Germany’s Federal Network Agency (BNetzA) has proposed to further limit the construction of new onshore wind turbines in windy northern parts of the country due to grid congestion, while at the same time suggesting that some transmission line projects that might alleviate bottlenecks should be scrapped or scaled back.

This threat to the onshore wind expansion in Germany’s windiest areas comes as the sector has drawn to a near standstill amid a permitting malaise. Only 287MW were added during the first half of 2019, the lowest half-year figure since 2000 in what was previously Europe’s leading onshore wind market.

BNetzA has drawn up a draft proposal to reduce annual onshore wind installations in Germany's strongest wind areas, close to the North and Baltic Seas, to 786MW, down from the 902MW in the 2017 reform of the country's Renewable Energy Act (EEG), according to several German media outlets.

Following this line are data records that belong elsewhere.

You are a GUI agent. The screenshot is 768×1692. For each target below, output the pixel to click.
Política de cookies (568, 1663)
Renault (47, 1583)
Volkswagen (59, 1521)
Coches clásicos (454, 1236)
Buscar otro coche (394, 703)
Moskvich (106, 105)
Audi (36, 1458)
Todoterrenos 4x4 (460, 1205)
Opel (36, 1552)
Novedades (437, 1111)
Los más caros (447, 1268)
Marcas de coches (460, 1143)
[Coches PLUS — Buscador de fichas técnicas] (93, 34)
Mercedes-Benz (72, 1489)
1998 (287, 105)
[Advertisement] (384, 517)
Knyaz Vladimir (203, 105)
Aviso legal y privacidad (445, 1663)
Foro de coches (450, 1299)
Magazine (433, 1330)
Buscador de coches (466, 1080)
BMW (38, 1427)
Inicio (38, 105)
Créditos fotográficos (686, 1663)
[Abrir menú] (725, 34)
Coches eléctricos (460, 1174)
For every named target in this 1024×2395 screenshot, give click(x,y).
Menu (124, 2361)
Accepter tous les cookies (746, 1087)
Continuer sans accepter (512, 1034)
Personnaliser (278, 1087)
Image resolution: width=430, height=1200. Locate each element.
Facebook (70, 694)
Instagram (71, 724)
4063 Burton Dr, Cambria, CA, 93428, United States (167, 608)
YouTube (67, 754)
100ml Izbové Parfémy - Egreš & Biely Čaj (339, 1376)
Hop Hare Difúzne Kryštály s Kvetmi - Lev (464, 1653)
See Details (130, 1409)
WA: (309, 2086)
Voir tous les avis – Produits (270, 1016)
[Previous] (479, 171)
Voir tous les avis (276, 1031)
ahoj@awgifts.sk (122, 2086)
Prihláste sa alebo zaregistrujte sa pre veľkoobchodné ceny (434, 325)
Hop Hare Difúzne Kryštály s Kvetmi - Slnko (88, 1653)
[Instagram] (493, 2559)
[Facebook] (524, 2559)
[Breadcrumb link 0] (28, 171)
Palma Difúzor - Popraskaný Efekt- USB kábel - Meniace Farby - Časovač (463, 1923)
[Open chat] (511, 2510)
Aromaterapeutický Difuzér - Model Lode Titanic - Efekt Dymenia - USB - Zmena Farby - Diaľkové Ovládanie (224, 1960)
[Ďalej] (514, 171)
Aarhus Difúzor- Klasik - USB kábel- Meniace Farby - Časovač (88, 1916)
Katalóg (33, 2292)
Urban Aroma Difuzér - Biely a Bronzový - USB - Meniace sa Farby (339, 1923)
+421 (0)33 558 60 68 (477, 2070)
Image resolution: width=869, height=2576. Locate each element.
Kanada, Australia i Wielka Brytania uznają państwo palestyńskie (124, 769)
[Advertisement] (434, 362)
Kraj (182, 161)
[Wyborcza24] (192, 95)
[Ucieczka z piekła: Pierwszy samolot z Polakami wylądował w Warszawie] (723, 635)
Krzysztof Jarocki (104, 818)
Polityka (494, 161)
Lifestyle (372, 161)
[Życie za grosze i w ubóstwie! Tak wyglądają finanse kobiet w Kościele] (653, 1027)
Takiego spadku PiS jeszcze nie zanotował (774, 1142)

It also suggests extending the so-called "grid-expansion area" to the entire state of Lower Saxony, which extends into central Germany.

A BNetzA spokesman told Recharge that while a system review indicated worsening grid bottlenecks in Lower Saxony, it also found that Mecklenburg-Vorpommern state — further east, on the Baltic coast — may no longer need restrictions.

The draft will now be discussed on a ministerial level, and by year-end is slated to be brought to parliament.

BNetzA also suggested cancelling some power-line projects that had been envisaged to remedy the grid congestion, such as a fourth so-called transmission super highway from the north to the southwestern state of Baden-Württemberg, which borders Switzerland.

BNetzA vice-president Peter Franke said it would be sufficient for that high-voltage direct current (HVDC) line to instead end in the industrial state of North Rhine Westphalia, on the Belgian border, without being extended further south.

The torturously slow progress in the planning and construction of the North-South HVDC lines has been a major reason for grid bottlenecks and a throttling of the wind expansion in northern Germany and offshore.

Germany’s Renewable Energy Federation (BEE) sharply criticised the lacklustre grid expansion plans.

This is a “bad signal”, BEE president Simone Peter said. “Particularly as BNetzA, just a day earlier, had announced to tighten the expansion cap for wind energy with the argument that there aren’t enough power lines available.”

Germany’s patchwork renewables and climate policy is increasingly under attack from the Green Party opposition, of which Peter is a former leader, as well as from climate activists.

Energy minister Peter Altmaier plans to hold a crisis meeting to discuss the collapse of the onshore wind expansion after the parliamentary summer recess, but the government so far hasn’t made any coherent proposals on how to remedy the situation.

Teen climate activists from the growing Fridays for Future movement have called for a general strike on September 20 — the same day Chancellor Angela Merkel has called for proposals to be presented in her so-called "climate cabinet". The strike has already been endorsed by Frank Bsirske, the head of the country’s powerful public workers union, Ver.di.